Strain developement is actually not a "developement" but more of a cultivation technique. Certain strains of a given spore race have better fruiting characterstics than others. This is because no strains are alike. So the cultivator selects these "better" strains to improve the yield or whatever seems to be in need of "improving". But what happens is that ultimately this so called "improved strain" goes to lunch. This degradation of the strain is called senescence. When this happens, the mycelium goes inactive and becomes a non fruiter.

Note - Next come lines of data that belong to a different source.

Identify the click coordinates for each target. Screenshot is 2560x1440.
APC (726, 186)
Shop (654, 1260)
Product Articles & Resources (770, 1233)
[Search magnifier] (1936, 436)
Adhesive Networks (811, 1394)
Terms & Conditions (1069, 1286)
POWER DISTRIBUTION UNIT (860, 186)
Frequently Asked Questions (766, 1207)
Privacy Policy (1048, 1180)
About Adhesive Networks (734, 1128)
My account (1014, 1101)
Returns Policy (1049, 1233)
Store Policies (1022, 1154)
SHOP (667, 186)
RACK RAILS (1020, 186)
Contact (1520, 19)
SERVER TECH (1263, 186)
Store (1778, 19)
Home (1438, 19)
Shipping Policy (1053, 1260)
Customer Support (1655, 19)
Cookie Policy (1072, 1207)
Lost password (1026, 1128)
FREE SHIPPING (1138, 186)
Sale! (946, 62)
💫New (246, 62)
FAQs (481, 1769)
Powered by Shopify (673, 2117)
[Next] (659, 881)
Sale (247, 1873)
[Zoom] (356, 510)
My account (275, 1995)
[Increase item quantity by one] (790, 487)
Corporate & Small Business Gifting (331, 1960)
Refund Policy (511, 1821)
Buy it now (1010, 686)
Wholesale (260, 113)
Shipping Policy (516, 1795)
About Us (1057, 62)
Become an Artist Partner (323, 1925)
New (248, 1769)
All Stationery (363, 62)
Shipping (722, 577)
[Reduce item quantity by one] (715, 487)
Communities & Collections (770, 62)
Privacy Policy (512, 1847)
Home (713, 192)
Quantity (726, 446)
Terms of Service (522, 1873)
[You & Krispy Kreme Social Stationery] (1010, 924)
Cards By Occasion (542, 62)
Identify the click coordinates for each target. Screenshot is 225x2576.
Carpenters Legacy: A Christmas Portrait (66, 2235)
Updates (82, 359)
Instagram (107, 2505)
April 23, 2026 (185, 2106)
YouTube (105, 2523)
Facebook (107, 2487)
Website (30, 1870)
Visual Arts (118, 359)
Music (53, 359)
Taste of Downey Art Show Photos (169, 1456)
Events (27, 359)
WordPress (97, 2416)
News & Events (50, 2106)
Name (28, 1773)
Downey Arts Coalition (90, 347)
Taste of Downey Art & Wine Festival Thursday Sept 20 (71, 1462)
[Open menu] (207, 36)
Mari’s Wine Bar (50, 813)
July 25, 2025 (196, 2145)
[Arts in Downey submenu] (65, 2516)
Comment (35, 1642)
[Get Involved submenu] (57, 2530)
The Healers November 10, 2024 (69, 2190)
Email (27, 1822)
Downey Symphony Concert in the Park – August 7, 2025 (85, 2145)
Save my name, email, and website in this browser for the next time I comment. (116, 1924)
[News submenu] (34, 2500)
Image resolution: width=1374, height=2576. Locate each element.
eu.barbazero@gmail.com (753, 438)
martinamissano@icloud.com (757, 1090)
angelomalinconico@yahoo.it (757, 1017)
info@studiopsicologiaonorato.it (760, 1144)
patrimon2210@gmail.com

Also, - spore atrophy sets in. When a fruitbody is cloned and then continually reproduced that way, the spore system is bypassed which eventually makes the whole system go dead. Even if the mushroom continues to sporulate, the spores become weakly germinatible and unfruitfull. The senescent spores can even become inert with no germination - a dead end. So one can not "develope" a strain, but only select it out. Strains apparantly can not be "improved". They are what they are and stay that way.


HYBRID - according to Websters New World Dictionary. -
"The offspring produced by crossing two individuals of unlike genetic constitution: specif., the offspring of two animals or plants of different races, varieties, species, etc."

The idea of hybridizing mushrooms has been jangled around for years. And apparantly, from the research and discoveries concerning the Armillaria Mellea mushroom, it is now scientifically proven that the idea of hybridizing different mushroom races or species is a myth.

The so called "hybridizing of fungi" is more like mating two selected strains. That would be possible, but then the result would still be the same specie and race and possibly a new strain, which is kind of absurd when strains are apparantly infinite. It would seem very possible that "strain hybrids" can occur. That isn't a HYBRID according to the definition (Websters New World Dictionary definition). But of course, when the spore print is taken, it is back to the full genotype spore race - with the strain or strain hybrid lost.

The research with A. Mellea has revealed the existance of these spore races which are unable to mate. The Mycologists describe this as "morphologically similar but biologically distinct species", or that these races are actually different species. This makes the taxonomy of the shrooms impossible and unworkable. But the idea of dividing the specie into spore races makes total sense. Instead of creating myriads of new specie names to designate these new spore races, the races just need to be specified in the taxonomy. For instance - Psilocybe Cubensis Equador - Psilocybe Cubensis Fanaticus - Psilocybe Cubensis Treasure coast ect. And in the case of the A. Mellea races, one can have: A. Mellea California - A. Mellea Europa or A. Mellea Japanensis ect.

In summary, this new knowledge about the unmatability of isolates of N. American and European honey mushrooms (Armillaria Mellea) shows that the theoretical hybridizing of A. Mellea is impossible. And when the clear differentiation displayed by the various races of available P. Cubensis is added to the mix, the hybrid myth is exposed.